Regarding attitude, however, significant improvement was shown only with regard to teaching efficacy, whereas there was no difference regarding teaching state anxiety and infection control recognition. This was probably because of the difficulty in verifying such factors; this methodological study developed the educational-training program and tested the program only among 29 individuals as a pilot project. Thus, a future study needs to include more subjects. Regarding infection control recognition, it is thought that because the subjects were ICPs in LTCHs, they could already recognize the importance of infection control even before the program.

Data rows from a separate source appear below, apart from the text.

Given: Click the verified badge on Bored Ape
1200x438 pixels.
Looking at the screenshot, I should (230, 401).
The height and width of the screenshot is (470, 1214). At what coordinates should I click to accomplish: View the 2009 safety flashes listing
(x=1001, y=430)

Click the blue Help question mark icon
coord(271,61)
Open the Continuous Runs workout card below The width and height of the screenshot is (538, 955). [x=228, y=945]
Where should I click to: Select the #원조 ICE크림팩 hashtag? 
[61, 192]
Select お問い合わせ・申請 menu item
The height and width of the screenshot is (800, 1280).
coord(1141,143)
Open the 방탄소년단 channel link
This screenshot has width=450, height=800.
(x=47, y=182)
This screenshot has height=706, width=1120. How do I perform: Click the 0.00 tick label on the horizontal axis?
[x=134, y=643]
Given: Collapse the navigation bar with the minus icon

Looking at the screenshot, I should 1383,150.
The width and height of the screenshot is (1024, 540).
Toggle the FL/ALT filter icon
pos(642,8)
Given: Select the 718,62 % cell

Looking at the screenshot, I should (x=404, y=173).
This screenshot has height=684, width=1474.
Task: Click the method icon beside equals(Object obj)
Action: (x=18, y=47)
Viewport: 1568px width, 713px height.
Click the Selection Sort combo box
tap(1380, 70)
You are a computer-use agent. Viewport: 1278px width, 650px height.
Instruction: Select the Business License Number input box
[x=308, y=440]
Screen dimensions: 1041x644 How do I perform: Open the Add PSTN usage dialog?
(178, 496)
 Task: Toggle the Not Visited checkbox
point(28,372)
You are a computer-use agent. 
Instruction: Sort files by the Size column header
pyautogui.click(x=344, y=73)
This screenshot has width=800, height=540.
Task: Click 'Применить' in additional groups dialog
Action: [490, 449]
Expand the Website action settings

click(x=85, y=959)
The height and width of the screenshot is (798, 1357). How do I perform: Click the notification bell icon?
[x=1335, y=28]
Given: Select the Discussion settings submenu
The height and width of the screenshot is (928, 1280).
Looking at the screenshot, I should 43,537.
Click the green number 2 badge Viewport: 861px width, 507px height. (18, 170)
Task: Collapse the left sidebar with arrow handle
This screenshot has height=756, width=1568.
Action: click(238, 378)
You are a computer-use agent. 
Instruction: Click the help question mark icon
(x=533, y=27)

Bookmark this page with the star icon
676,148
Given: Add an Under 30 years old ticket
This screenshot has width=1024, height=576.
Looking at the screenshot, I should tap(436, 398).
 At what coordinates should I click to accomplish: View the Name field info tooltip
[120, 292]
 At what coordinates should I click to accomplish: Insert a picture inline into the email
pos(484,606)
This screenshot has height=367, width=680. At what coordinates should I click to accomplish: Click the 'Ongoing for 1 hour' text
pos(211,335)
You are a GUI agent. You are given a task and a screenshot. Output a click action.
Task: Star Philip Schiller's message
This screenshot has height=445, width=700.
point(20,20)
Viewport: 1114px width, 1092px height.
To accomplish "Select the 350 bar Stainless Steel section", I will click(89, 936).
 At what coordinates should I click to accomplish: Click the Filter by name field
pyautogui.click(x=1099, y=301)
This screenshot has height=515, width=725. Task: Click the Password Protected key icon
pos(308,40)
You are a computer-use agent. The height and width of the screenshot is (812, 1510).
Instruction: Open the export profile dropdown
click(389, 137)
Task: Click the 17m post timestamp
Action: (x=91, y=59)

This study is of significance in that it developed a program systematically based on the duties of ICPs in LTCHs by means of the DACUM method in order to improve infection control in LTCHs where human resources and infrastructure, such as facilities and devices, are inadequate in comparison to that of acute-phase medical centers. Nonetheless, it is necessary to include more ICPs in the DACUM panel to verify their duties more specifically. Since it takes more time to change attitudes than merely acquire knowledge, follow-up research needs to continue to verify the extent of HAI performance improvement and HAI rate decrease as indexes of educational-training program performance evaluation. To this end, it is necessary to form a network of ICPs working in LTCHs and continue to monitor HAI and obtain feedbacks.